Dana Gardner: Hi, this is
Dana Gardner, Principal Analyst at
Interarbor Solutions, and you're listening to
BriefingsDirect.
Today, we present a special podcast discussion that draws on
a new survey about
cloud computing and explores the business growth opportunities for buyers and consumers of cloud services alike.
First
we'll hear the results of this multi-year annual survey on the cloud
market and then explore some of the implications for where the growth
opportunities are and where the inhibitors for the growth may be.
Here to share his insights into where the cloud business has been and where it’s going, we're very pleased to welcome
Michael Skok, Partner at
North Bridge Venture Partners.
For more details on the survey, go to:
Before
joining North Bridge in 2002 to seek out great entrepreneurs and lead
innovative software investments, Michael had himself been an
entrepreneur and CEO in the software business for 21 years.
We'll hear the results of this multi-year annual survey on the cloud market.
He
founded, led, and attracted more than $100 million in venture backing
to his investments in multiple successful software companies. As a VC
himself, Michael has invested in many entrepreneurs who have built more
than a $1 billion of value, focusing on large market-changing
technologies and disruptive business models such as
software as a service (SaaS), cloud computing,
open source, and
mobile.
Current representative investments include
Acquia,
Akiban,
Apperian,
Demandware (NYSE:
DWRE), and
Unidesk, as well as
Actifio and
Revolution Analytics.
Michael's
passion for innovation and entrepreneurship is also fueling his work
mentoring and developing the next generation of entrepreneurs. For
example, he is currently developing and leading workshops such as the
"Startup Secrets" series with the
Harvard i Lab. You can follow him at
www.mjskok.com and
@mjskok.
I'm very happy to welcome you to the show, Michael.

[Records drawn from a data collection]
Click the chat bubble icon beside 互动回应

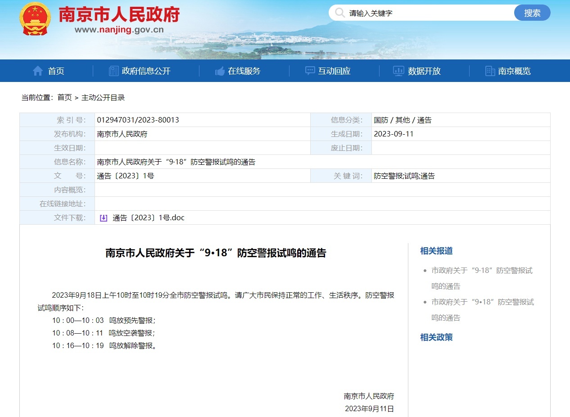point(310,71)
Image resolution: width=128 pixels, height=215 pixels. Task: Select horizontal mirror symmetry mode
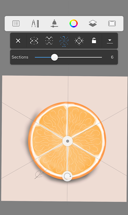pos(49,41)
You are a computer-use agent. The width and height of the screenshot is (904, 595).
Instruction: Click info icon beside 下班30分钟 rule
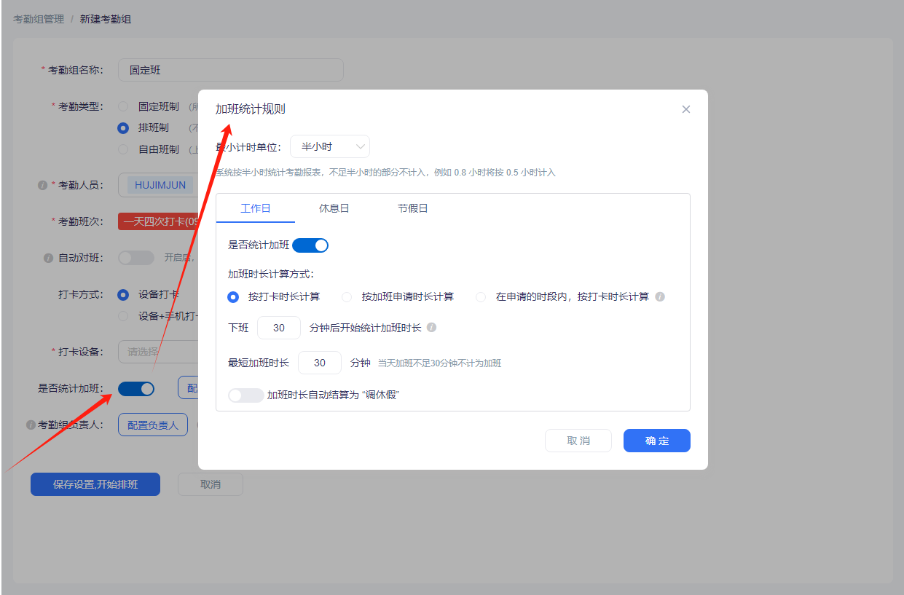click(431, 328)
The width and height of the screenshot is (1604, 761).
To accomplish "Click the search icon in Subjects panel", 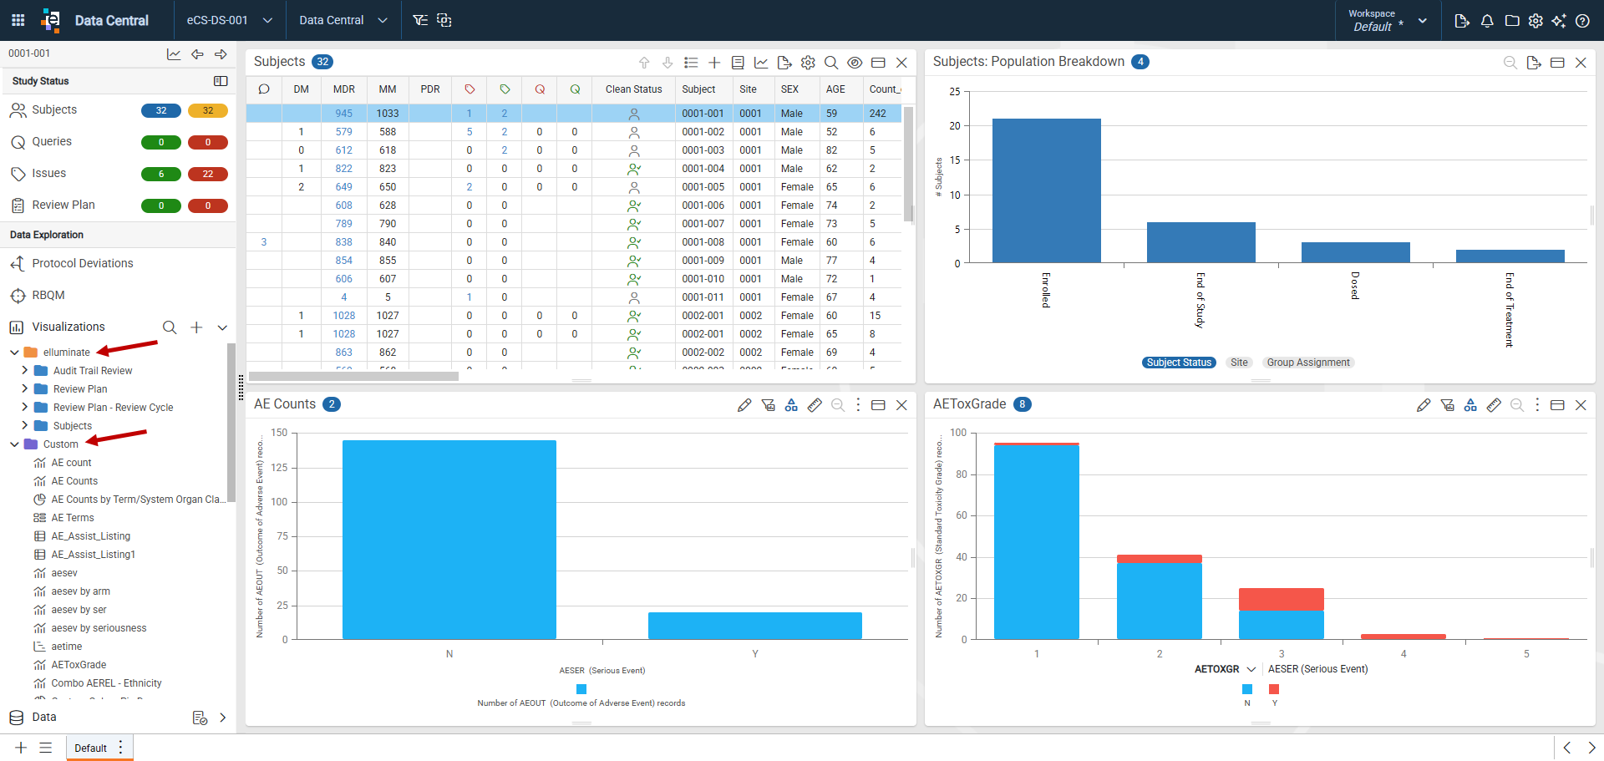I will tap(831, 63).

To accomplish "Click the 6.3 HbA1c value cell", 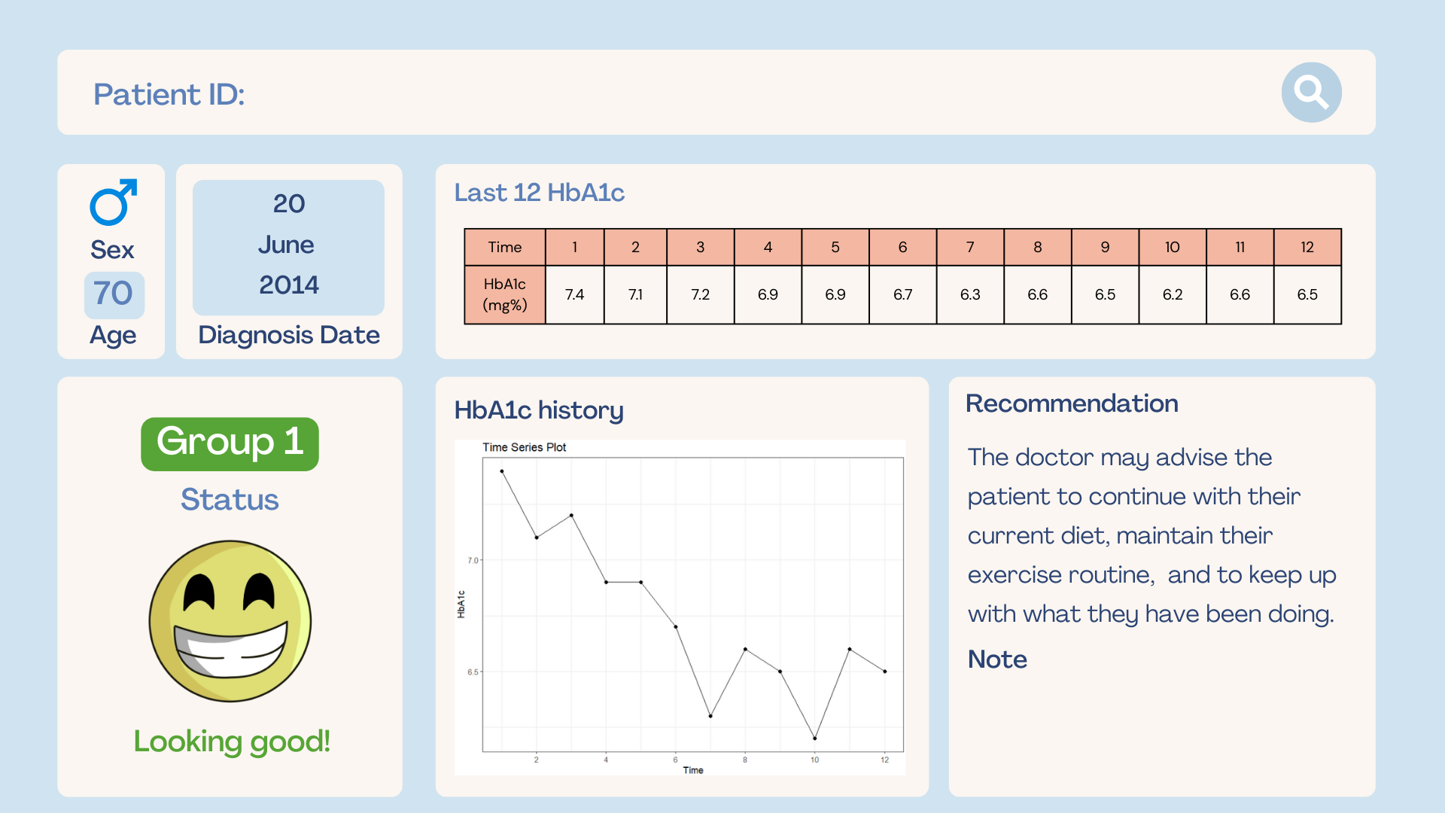I will tap(970, 294).
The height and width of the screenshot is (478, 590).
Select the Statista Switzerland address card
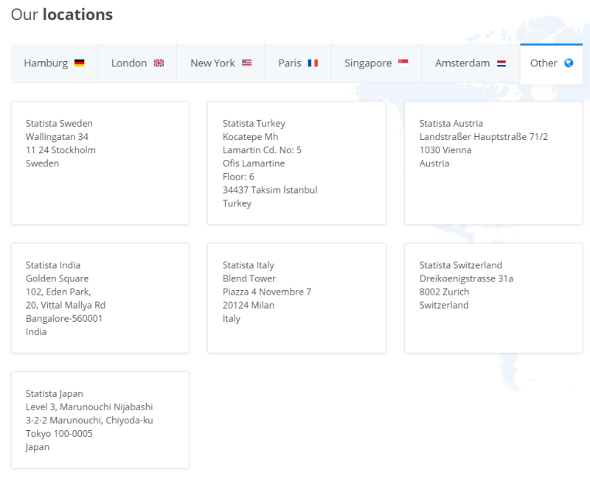point(493,298)
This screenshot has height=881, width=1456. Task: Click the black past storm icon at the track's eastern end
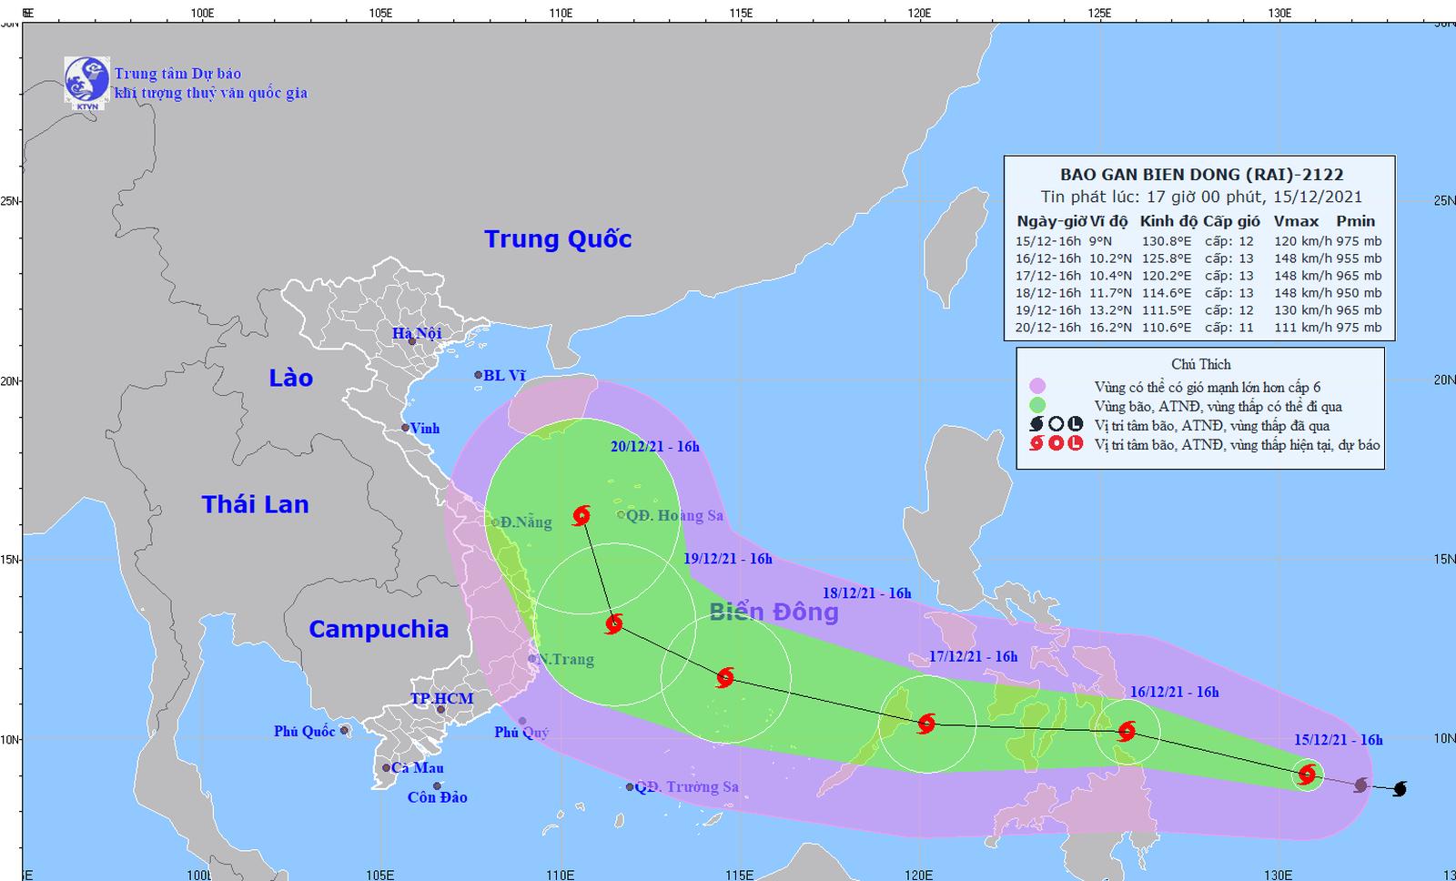point(1399,788)

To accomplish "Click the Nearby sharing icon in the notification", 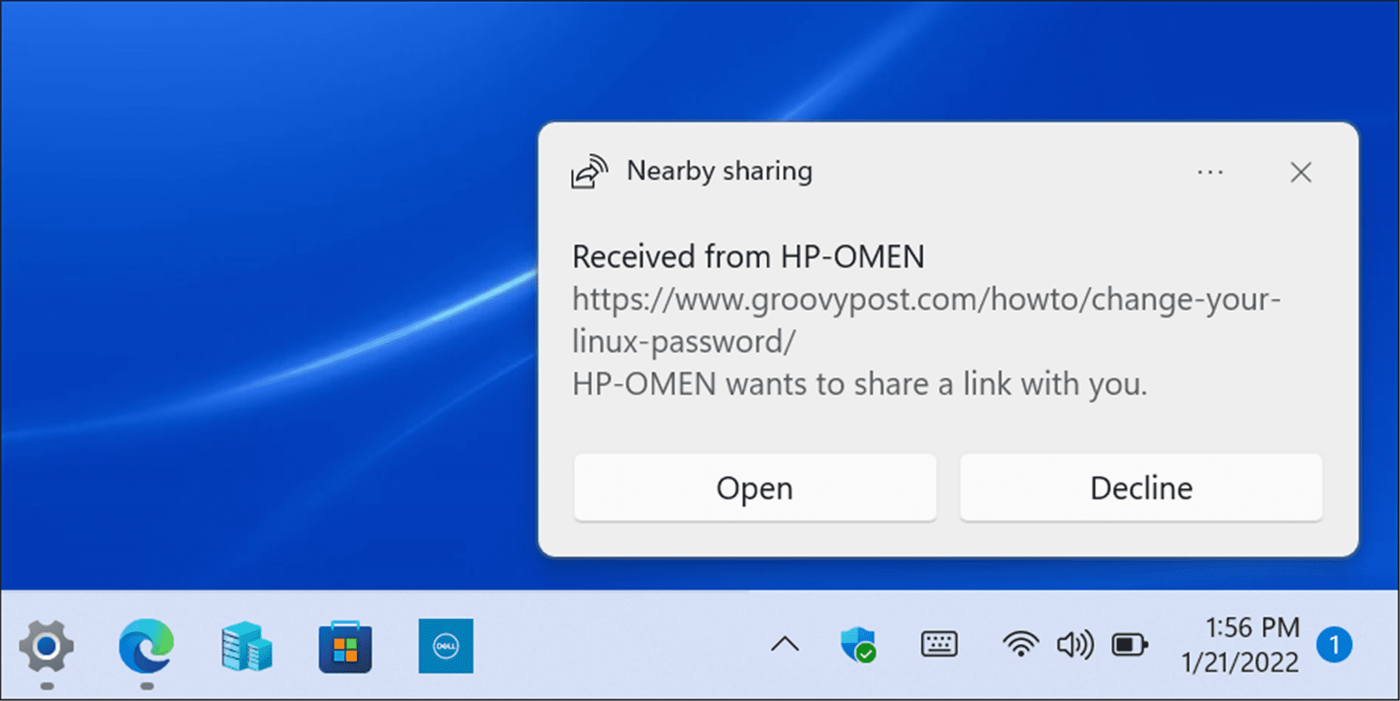I will pos(589,172).
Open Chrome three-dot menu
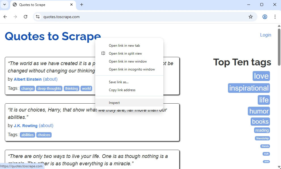This screenshot has width=281, height=169. click(275, 17)
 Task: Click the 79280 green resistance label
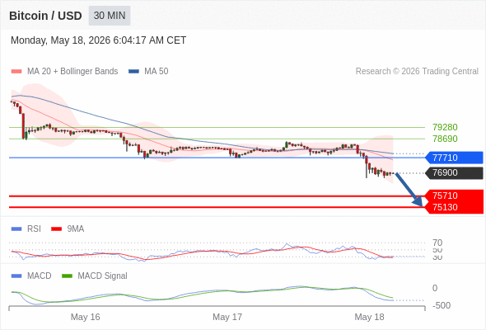click(x=445, y=127)
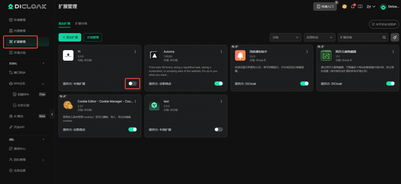Switch to the 扩展市场 tab
The image size is (401, 184).
tap(81, 23)
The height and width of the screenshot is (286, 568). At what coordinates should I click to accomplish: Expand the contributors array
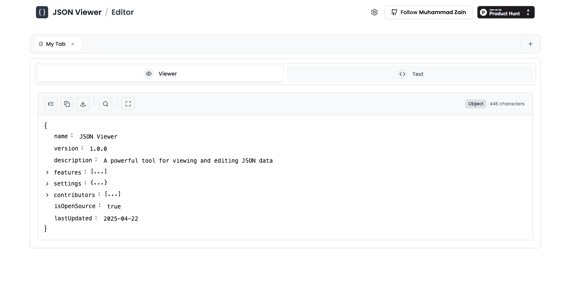(x=47, y=195)
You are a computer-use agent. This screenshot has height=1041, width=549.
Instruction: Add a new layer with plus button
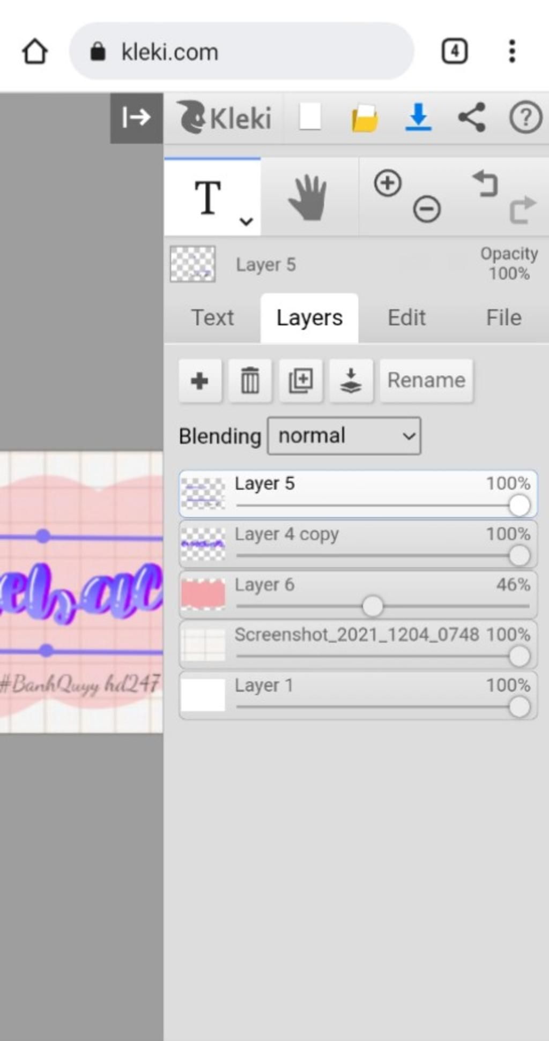pos(200,381)
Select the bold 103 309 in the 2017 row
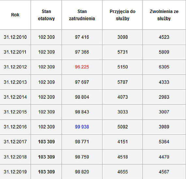Image resolution: width=186 pixels, height=179 pixels. pos(46,142)

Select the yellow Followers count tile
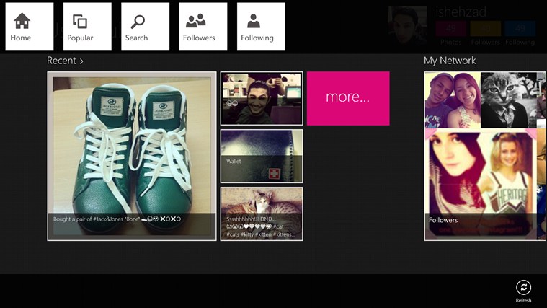coord(485,30)
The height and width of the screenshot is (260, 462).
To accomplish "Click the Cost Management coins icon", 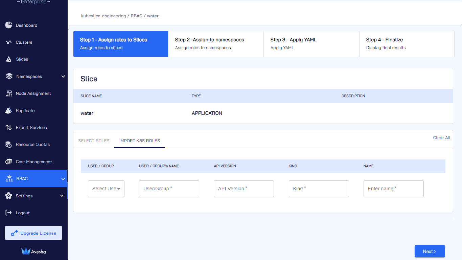I will pyautogui.click(x=9, y=161).

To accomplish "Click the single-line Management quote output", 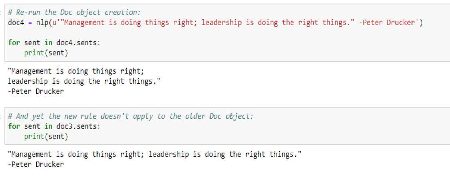I will point(155,154).
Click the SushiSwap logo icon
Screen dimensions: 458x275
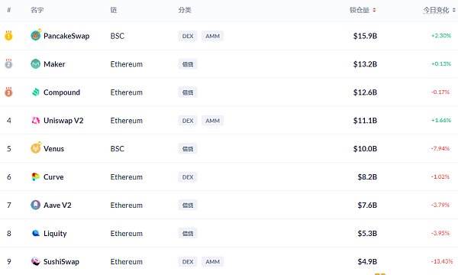[36, 261]
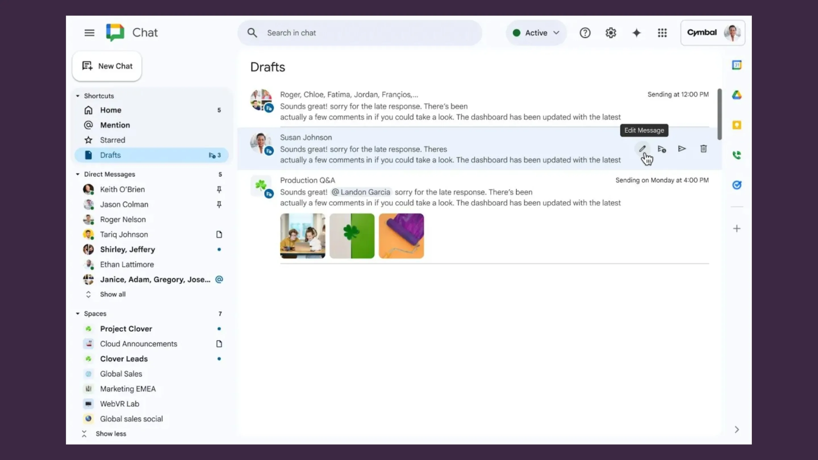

> Exercise goal
Continue the cloud computing podcast transcript at the top of the page, starting right after its last line.

> Reply to the task
Michael Skok: Great to be here.
Cloud hype curve
Gardner:
I'm very intrigued by any survey on the cloud market nowadays, so let’s
start at a fairly high level. I'd say we're probably now in about the
third year of a fairly steep cloud-
hype curve.
Is there anything to indicate from your survey and your experience
lately that there is a waning interest or enthusiasm for cloud? Are we
past the peak? Are we still in a period of where people are still
building up their enthusiasm for clouds?
Skok:
That’s a great question, Dana, and it falls into two parts. Obviously,
there's an increasing interest in understanding cloud, but as cloud has
captured so much attention, there is also a respectful, significant
actually, interest in understanding what the real applications and
potential for it are. People are trying to get beyond the hype, at this
stage, to understand the practical applications and opportunities.
Gardner:
Is it fair to say that confidence is up because the perceived risks are
down, or are we still working through how confident people are and
whether there are significant risks here?
Skok:
Maybe the best way to answer that is to give you some specific data from
the survey, and rather than have my commentary, it will give you the
market’s viewpoint on this. That’s one of the key reasons we run the
survey -- to try to understand what vendors and customers believe are
some of the key issues, both driving and inhibiting the cloud.
So
I'll jump in and give you some of the inhibitors first to answer your
question on risk, for example, and then perhaps we can talk about some
of the drivers. Does that sound good?
Gardner: Yeah.
Skok:
On the inhibitors, one of the things that’s interesting this year is
that, if you look back to 2011, 10 percent of the survey respondents
would have said that the cloud is just too risky, and they gave many
reasons last year. This year, we're down to 3 percent. So that’s a
significant drop.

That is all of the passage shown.